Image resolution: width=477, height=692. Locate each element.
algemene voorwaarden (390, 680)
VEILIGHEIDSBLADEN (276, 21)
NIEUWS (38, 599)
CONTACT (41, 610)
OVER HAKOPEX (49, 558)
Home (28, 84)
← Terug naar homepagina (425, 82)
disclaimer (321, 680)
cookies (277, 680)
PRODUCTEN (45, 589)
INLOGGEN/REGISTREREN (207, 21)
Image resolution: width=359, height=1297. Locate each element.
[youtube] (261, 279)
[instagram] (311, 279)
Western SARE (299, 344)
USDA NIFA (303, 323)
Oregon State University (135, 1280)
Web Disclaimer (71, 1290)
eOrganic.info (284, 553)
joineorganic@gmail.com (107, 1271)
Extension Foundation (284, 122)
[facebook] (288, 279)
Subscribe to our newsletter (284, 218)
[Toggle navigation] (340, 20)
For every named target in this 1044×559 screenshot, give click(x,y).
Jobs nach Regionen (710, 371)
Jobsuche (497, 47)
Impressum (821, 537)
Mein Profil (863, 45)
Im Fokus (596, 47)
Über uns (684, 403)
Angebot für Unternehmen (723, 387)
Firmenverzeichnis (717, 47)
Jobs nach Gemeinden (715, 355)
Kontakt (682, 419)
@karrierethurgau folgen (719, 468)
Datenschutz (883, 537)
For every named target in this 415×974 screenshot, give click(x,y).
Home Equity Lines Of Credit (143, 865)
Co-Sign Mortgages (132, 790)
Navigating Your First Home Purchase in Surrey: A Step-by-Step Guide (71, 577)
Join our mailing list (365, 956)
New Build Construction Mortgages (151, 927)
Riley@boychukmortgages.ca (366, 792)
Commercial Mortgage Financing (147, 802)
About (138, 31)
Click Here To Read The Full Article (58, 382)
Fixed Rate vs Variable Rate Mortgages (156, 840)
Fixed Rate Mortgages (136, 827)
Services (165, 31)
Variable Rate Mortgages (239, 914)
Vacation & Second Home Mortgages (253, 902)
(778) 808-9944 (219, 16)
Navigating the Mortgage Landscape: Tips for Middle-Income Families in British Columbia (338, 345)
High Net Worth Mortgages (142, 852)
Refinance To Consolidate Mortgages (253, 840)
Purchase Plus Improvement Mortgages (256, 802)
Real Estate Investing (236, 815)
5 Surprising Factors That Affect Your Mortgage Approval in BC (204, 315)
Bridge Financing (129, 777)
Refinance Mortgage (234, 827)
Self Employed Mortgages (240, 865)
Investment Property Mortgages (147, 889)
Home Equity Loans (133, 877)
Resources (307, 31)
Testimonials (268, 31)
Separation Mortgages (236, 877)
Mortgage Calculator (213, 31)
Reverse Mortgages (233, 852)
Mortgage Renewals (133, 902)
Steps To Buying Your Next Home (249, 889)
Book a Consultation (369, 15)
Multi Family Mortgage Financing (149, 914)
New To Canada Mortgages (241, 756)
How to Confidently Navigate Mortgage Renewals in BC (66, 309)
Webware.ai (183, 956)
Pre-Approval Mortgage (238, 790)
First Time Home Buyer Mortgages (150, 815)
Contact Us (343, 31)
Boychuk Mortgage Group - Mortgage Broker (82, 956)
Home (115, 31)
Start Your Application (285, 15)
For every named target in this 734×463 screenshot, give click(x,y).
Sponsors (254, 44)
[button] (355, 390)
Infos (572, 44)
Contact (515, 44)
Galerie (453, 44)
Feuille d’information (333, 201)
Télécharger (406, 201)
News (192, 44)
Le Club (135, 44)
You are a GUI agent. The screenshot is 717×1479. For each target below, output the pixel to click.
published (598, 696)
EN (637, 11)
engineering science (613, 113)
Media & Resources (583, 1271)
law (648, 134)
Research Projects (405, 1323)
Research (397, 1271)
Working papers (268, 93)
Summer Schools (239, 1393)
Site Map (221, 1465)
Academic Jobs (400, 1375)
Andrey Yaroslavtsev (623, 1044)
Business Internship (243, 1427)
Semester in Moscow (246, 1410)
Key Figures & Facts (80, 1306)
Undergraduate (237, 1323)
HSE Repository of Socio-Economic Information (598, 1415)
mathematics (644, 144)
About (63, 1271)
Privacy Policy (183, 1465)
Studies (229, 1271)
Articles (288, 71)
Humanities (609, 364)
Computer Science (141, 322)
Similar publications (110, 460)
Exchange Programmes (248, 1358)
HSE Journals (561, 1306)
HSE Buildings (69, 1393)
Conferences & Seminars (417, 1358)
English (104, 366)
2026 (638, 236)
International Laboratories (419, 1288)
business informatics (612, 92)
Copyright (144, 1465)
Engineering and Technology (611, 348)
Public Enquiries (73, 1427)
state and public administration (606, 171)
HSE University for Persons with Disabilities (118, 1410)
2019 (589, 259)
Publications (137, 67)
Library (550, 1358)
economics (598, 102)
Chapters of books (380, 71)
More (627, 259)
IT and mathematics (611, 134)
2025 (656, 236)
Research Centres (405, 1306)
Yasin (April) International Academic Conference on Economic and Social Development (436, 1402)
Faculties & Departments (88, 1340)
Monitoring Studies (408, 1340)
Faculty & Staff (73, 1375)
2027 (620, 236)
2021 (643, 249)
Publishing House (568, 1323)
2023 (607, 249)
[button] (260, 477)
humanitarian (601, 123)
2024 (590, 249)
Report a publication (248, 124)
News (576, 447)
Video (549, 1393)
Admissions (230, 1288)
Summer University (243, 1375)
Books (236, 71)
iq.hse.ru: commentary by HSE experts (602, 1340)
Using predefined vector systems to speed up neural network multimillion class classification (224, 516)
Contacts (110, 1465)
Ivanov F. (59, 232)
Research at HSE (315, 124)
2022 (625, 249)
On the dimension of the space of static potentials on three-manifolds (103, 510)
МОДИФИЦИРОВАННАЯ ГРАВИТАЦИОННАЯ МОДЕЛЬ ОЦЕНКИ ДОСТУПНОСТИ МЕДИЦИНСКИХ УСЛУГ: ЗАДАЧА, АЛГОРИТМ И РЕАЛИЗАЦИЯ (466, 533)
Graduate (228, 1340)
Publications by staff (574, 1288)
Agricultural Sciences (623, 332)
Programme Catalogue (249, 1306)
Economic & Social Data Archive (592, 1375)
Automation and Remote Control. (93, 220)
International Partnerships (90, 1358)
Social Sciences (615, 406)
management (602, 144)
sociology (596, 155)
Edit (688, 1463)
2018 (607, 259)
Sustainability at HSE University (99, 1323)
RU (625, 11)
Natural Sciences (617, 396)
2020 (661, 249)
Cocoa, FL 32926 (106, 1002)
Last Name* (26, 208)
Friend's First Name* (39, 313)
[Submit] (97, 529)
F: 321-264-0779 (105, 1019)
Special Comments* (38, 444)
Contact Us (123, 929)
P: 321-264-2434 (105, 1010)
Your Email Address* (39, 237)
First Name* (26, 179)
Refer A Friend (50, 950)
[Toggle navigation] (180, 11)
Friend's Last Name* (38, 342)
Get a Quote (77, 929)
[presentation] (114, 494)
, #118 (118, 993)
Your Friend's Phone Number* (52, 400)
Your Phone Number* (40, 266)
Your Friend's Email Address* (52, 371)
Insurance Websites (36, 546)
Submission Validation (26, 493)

• **Exercise aim**: Rewrite the listing above as a numbered list, one entry per line, and omit any blank lines.

• **Result of this task**:
1. Image resolution: width=477, height=692. Locate each element.
2. algemene voorwaarden (390, 680)
3. VEILIGHEIDSBLADEN (276, 21)
4. NIEUWS (38, 599)
5. CONTACT (41, 610)
6. OVER HAKOPEX (49, 558)
7. Home (28, 84)
8. ← Terug naar homepagina (425, 82)
9. disclaimer (321, 680)
10. cookies (277, 680)
11. PRODUCTEN (45, 589)
12. INLOGGEN/REGISTREREN (207, 21)
13. Image resolution: width=359, height=1297. Locate each element.
14. [youtube] (261, 279)
15. [instagram] (311, 279)
16. Western SARE (299, 344)
17. USDA NIFA (303, 323)
18. Oregon State University (135, 1280)
19. Web Disclaimer (71, 1290)
20. eOrganic.info (284, 553)
21. joineorganic@gmail.com (107, 1271)
22. Extension Foundation (284, 122)
23. [facebook] (288, 279)
24. Subscribe to our newsletter (284, 218)
25. [Toggle navigation] (340, 20)
26. For every named target in this 1044×559 screenshot, give click(x,y).
27. Jobs nach Regionen (710, 371)
28. Jobsuche (497, 47)
29. Impressum (821, 537)
30. Mein Profil (863, 45)
31. Im Fokus (596, 47)
32. Über uns (684, 403)
33. Angebot für Unternehmen (723, 387)
34. Firmenverzeichnis (717, 47)
35. Jobs nach Gemeinden (715, 355)
36. Kontakt (682, 419)
37. @karrierethurgau folgen (719, 468)
38. Datenschutz (883, 537)
39. For every named target in this 415×974 screenshot, give click(x,y).
40. Home Equity Lines Of Credit (143, 865)
41. Co-Sign Mortgages (132, 790)
42. Navigating Your First Home Purchase in Surrey: A Step-by-Step Guide (71, 577)
43. Join our mailing list (365, 956)
44. New Build Construction Mortgages (151, 927)
45. Riley@boychukmortgages.ca (366, 792)
46. Commercial Mortgage Financing (147, 802)
47. About (138, 31)
48. Click Here To Read The Full Article (58, 382)
49. Fixed Rate vs Variable Rate Mortgages (156, 840)
50. Fixed Rate Mortgages (136, 827)
51. Services (165, 31)
52. Variable Rate Mortgages (239, 914)
53. Vacation & Second Home Mortgages (253, 902)
54. (778) 808-9944 (219, 16)
55. Navigating the Mortgage Landscape: Tips for Middle-Income Families in British Columbia (338, 345)
56. High Net Worth Mortgages (142, 852)
57. Refinance To Consolidate Mortgages (253, 840)
58. Purchase Plus Improvement Mortgages (256, 802)
59. Real Estate Investing (236, 815)
60. 5 Surprising Factors That Affect Your Mortgage Approval in BC (204, 315)
61. Bridge Financing (129, 777)
62. Refinance Mortgage (234, 827)
63. Self Employed Mortgages (240, 865)
64. Investment Property Mortgages (147, 889)
65. Home Equity Loans (133, 877)
66. Resources (307, 31)
67. Testimonials (268, 31)
68. Separation Mortgages (236, 877)
69. Mortgage Calculator (213, 31)
70. Reverse Mortgages (233, 852)
71. Mortgage Renewals (133, 902)
72. Steps To Buying Your Next Home (249, 889)
73. Book a Consultation (369, 15)
74. Multi Family Mortgage Financing (149, 914)
75. New To Canada Mortgages (241, 756)
76. How to Confidently Navigate Mortgage Renewals in BC (66, 309)
77. Webware.ai (183, 956)
78. Pre-Approval Mortgage (238, 790)
79. First Time Home Buyer Mortgages (150, 815)
80. Contact Us (343, 31)
81. Boychuk Mortgage Group - Mortgage Broker (82, 956)
82. Home (115, 31)
83. Start Your Application (285, 15)
84. For every named target in this 734×463 screenshot, give click(x,y).
85. Sponsors (254, 44)
86. [button] (355, 390)
87. Infos (572, 44)
88. Contact (515, 44)
89. Galerie (453, 44)
90. Feuille d’information (333, 201)
91. Télécharger (406, 201)
92. News (192, 44)
93. Le Club (135, 44)
94. You are a GUI agent. The screenshot is 717×1479. For each target below, output the pixel to click.
95. published (598, 696)
96. EN (637, 11)
97. engineering science (613, 113)
98. Media & Resources (583, 1271)
99. law (648, 134)
100. Research Projects (405, 1323)
101. Research (397, 1271)
102. Working papers (268, 93)
103. Summer Schools (239, 1393)
104. Site Map (221, 1465)
105. Academic Jobs (400, 1375)
106. Andrey Yaroslavtsev (623, 1044)
107. Business Internship (243, 1427)
108. Semester in Moscow (246, 1410)
109. Key Figures & Facts (80, 1306)
110. Undergraduate (237, 1323)
111. HSE Repository of Socio-Economic Information (598, 1415)
112. mathematics (644, 144)
113. About (63, 1271)
114. Privacy Policy (183, 1465)
115. Studies (229, 1271)
116. Articles (288, 71)
117. Humanities (609, 364)
118. Computer Science (141, 322)
119. Similar publications (110, 460)
120. Exchange Programmes (248, 1358)
121. HSE Journals (561, 1306)
122. HSE Buildings (69, 1393)
123. Conferences & Seminars (417, 1358)
124. English (104, 366)
125. 2026 (638, 236)
126. International Laboratories (419, 1288)
127. business informatics (612, 92)
128. Copyright (144, 1465)
129. Engineering and Technology (611, 348)
130. Public Enquiries (73, 1427)
131. state and public administration (606, 171)
132. HSE University for Persons with Disabilities (118, 1410)
133. 2019 (589, 259)
134. Publications (137, 67)
135. Library (550, 1358)
136. economics (598, 102)
137. Chapters of books (380, 71)
138. More (627, 259)
139. IT and mathematics (611, 134)
140. 2025 (656, 236)
141. Research Centres (405, 1306)
142. Yasin (April) International Academic Conference on Economic and Social Development (436, 1402)
143. Faculties & Departments (88, 1340)
144. Monitoring Studies (408, 1340)
145. Faculty & Staff (73, 1375)
146. 2027 (620, 236)
147. 2021 (643, 249)
148. Publishing House (568, 1323)
149. 2023 (607, 249)
150. [button] (260, 477)
151. humanitarian (601, 123)
152. 2024 (590, 249)
153. Report a publication (248, 124)
154. News (576, 447)
155. Video (549, 1393)
156. Admissions (230, 1288)
157. Summer University (243, 1375)
158. Books (236, 71)
159. iq.hse.ru: commentary by HSE experts (602, 1340)
160. Using predefined vector systems to speed up neural network multimillion class classification (224, 516)
161. Contacts (110, 1465)
162. Ivanov F. (59, 232)
163. Research at HSE (315, 124)
164. 2022 (625, 249)
165. On the dimension of the space of static potentials on three-manifolds (103, 510)
166. МОДИФИЦИРОВАННАЯ ГРАВИТАЦИОННАЯ МОДЕЛЬ ОЦЕНКИ ДОСТУПНОСТИ МЕДИЦИНСКИХ УСЛУГ: ЗАДАЧА, АЛГОРИТМ И РЕАЛИЗАЦИЯ (466, 533)
167. Graduate (228, 1340)
168. Publications by staff (574, 1288)
169. Agricultural Sciences (623, 332)
170. Programme Catalogue (249, 1306)
171. Economic & Social Data Archive (592, 1375)
172. Automation and Remote Control. (93, 220)
173. International Partnerships (90, 1358)
174. Social Sciences (615, 406)
175. management (602, 144)
176. sociology (596, 155)
177. Edit (688, 1463)
178. 2018 (607, 259)
179. Sustainability at HSE University (99, 1323)
180. RU (625, 11)
181. Natural Sciences (617, 396)
182. 2020 (661, 249)
183. Cocoa, FL 32926 (106, 1002)
184. Last Name* (26, 208)
185. Friend's First Name* (39, 313)
186. [Submit] (97, 529)
187. F: 321-264-0779 (105, 1019)
188. Special Comments* (38, 444)
189. Contact Us (123, 929)
190. P: 321-264-2434 (105, 1010)
191. Your Email Address* (39, 237)
192. First Name* (26, 179)
193. Refer A Friend (50, 950)
194. [Toggle navigation] (180, 11)
195. Friend's Last Name* (38, 342)
196. Get a Quote (77, 929)
197. [presentation] (114, 494)
198. , #118 (118, 993)
199. Your Friend's Phone Number* (52, 400)
200. Your Phone Number* (40, 266)
201. Your Friend's Email Address* (52, 371)
202. Insurance Websites (36, 546)
203. Submission Validation (26, 493)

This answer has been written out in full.